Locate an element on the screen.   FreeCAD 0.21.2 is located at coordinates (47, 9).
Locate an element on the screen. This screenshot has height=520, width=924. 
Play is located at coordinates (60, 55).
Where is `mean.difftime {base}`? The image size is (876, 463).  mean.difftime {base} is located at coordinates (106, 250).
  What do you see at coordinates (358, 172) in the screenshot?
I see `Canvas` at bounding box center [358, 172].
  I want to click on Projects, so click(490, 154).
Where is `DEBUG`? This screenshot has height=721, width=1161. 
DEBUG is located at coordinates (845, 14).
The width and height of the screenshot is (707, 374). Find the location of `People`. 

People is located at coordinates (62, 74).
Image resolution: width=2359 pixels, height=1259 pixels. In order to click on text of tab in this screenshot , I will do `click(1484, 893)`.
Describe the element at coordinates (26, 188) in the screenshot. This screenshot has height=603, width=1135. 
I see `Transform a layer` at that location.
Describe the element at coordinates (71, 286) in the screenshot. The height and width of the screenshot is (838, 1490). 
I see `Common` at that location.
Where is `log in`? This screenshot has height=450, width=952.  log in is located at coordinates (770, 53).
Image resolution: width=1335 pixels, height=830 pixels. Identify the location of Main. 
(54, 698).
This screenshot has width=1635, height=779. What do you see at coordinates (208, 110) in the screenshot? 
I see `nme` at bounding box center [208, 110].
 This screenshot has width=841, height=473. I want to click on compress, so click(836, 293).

▶ TO DO
Reproduce the records verbatim from their beginning through the line containing "Play is located at coordinates (60, 55).", including that line.

▶ TASK RESULT
Locate an element on the screen.   FreeCAD 0.21.2 is located at coordinates (47, 9).
Locate an element on the screen. This screenshot has height=520, width=924. 
Play is located at coordinates (60, 55).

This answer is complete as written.